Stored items
---
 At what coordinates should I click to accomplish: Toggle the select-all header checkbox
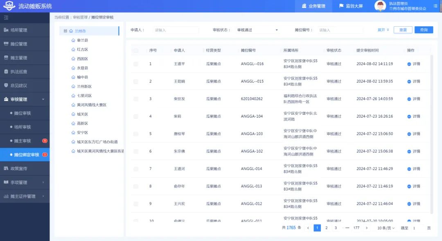[x=136, y=50]
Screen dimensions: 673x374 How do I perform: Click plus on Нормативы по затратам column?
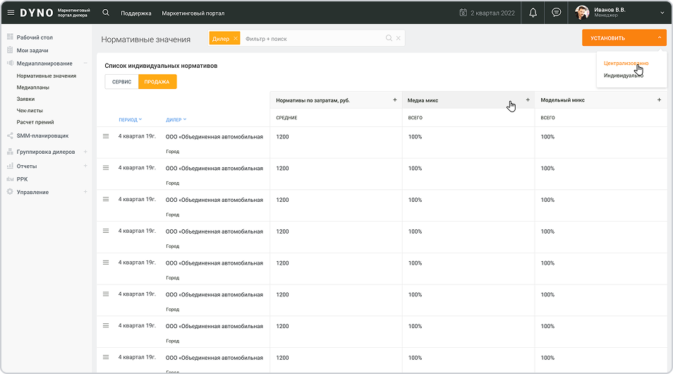pos(394,100)
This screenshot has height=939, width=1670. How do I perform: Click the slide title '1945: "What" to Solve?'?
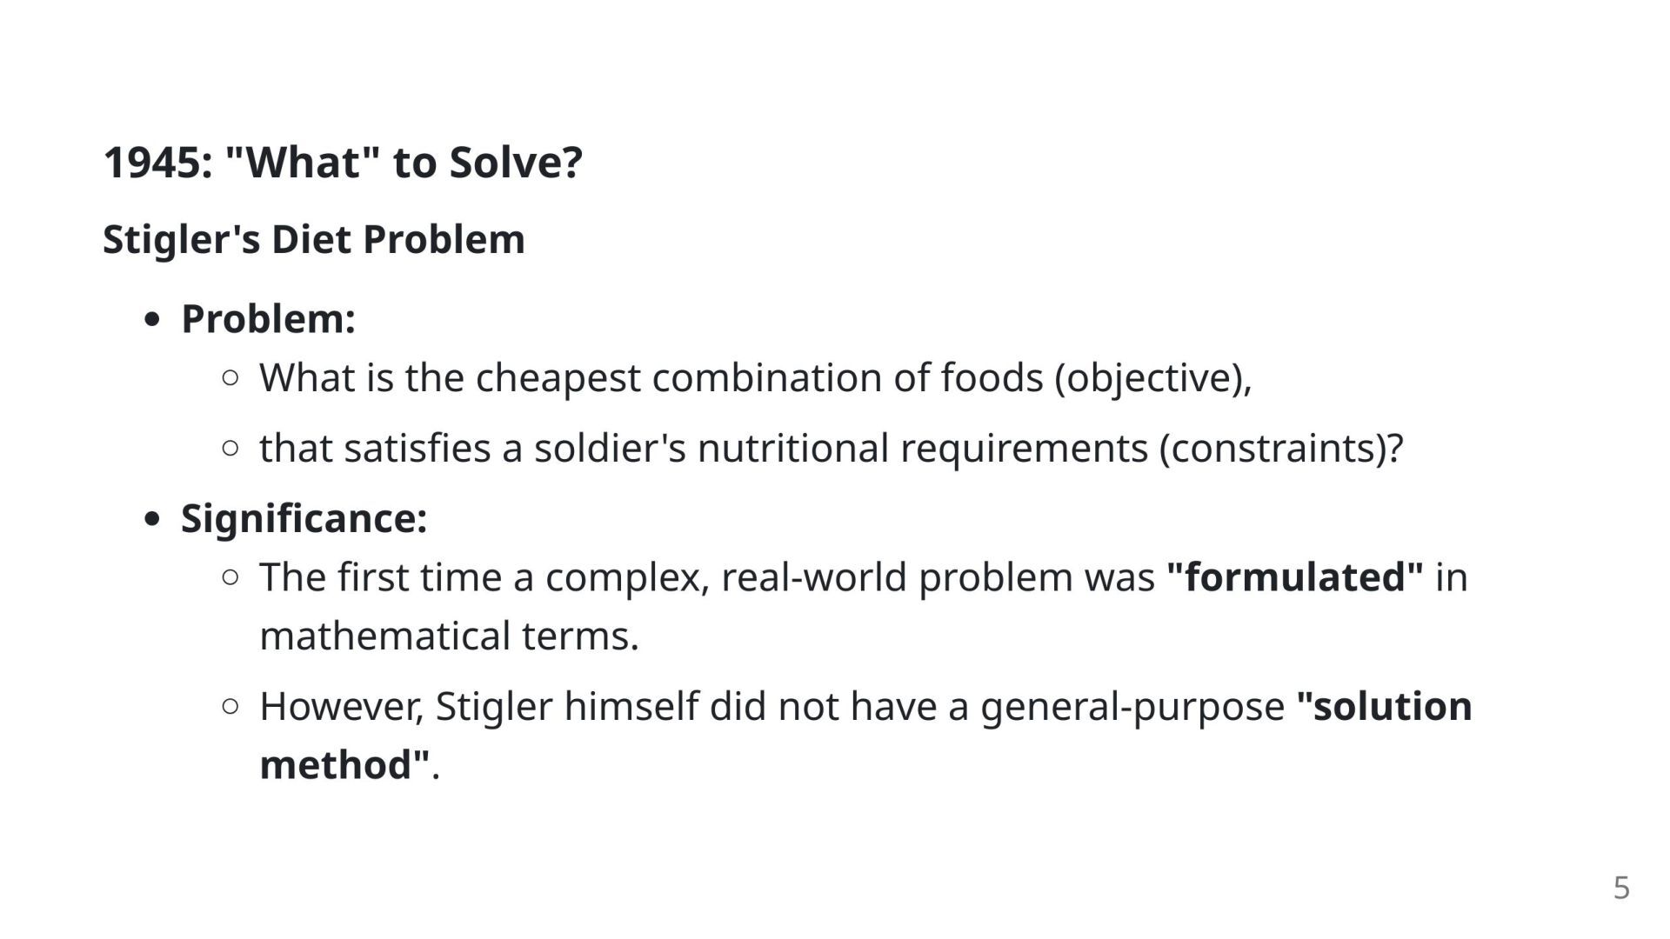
---
What you need to do
Line by line, retype the records above exactly, minus the images.

Reply to the task
 At what coordinates should I click to accomplish: Toggle the select-all header checkbox
[x=136, y=50]
Screen dimensions: 673x374 How do I perform: Click plus on Нормативы по затратам column?
pos(394,100)
This screenshot has height=939, width=1670. How do I perform: Click the slide title '1945: "What" to Solve?'?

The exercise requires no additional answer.